The International Steam Pages

A Trip on the Zambezi Sawmills Railway, 2006

Dietmar Fiedel writes:

In 2003 the main line of Zambia Railways (ZR) running from the Zimbabwean border at Victoria Falls to Kitwe, and some branch lines in the copperbelt, was privatized. The new company, named Railway Systems of Zambia (RSZ), announced in the press that they would stop running down the infrastructure and that they would improve the condition of the railway network. Nothing has come of this so far, as anyone can see on a visit to Zambia.

The branch line from Livingstone to Mulobezi was not included in the privatization and it is still controlled by ZR. The Njanji Commuter Service in Lusaka was not included either, it had already closed down. My last visit in Zambia was 8 years ago and now, more than two years after the change of ownership, I was eager to see the present situation. For me as a self confessed railway archaeologist, a large number of steam locomotives dumped in the north of the country over 30 years ago was another reason to plan this trip.

| Collected material |

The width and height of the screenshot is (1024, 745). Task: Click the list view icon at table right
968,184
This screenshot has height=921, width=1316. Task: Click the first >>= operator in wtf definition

| Directions for this task |
Please continue the account of the 2006 trip on the Zambezi Sawmills Railway, starting right after its last sentence.

| Task answer |
The Mulobezi Railway

Completed in 1931, this line was a part of the private Zambesi Sawmills Railway (ZSR) network. The purpose was the transport of timber, cut from the rich forests to the north and west of Livingstone. Railway sleepers for the Rhodesia Railways (RR) were a speciality. The workshops and running shed of the ZSR were located in Livingstone, they have become the railway museum. The main line to Mulobezi still exists, but all of the branches were lifted in the beginning of the seventies. In January 1973, after the Zambezi Sawmills closed, the line was taken over by Zambia Railways. The sawmill in Mulobezi finally shut down around 1994. The people of this small town were faced with the choice of moving or looking for another living. The responsibility for these people is the reason why the government, through ZR, still provides a weekly mixed train to Mulobezi. The Investor who is now running the line to the copperbelt did not wish to become involved with the rail service to this rural part of the country. There is no direct road from Livingstone to Mulobezi and the indirect way is mostly unpaved and impassable during rains. A stoppage of the rail service would be disastrous for the local people. The railway is the nerve centre of the region, as can be seen by anyone riding on the train to Mulobezi.

“The train to Mulobezi should depart every Wednesday at 8am.“, said the Livingstone Station Master on the phone. He did not want to talk about other details, like arrival time in Mulobezi or the return in Livingstone. Usually the train arrives back at the end of one week, barring serious problems. Fitted out with these little gems of information before leaving Germany, we started our adventure. The tour started in Bulawayo on the Victoria Falls train at the end of May 2006. The two man expedition was completed by Graham, a Zimbabwean friend, who had never been to Zambia before.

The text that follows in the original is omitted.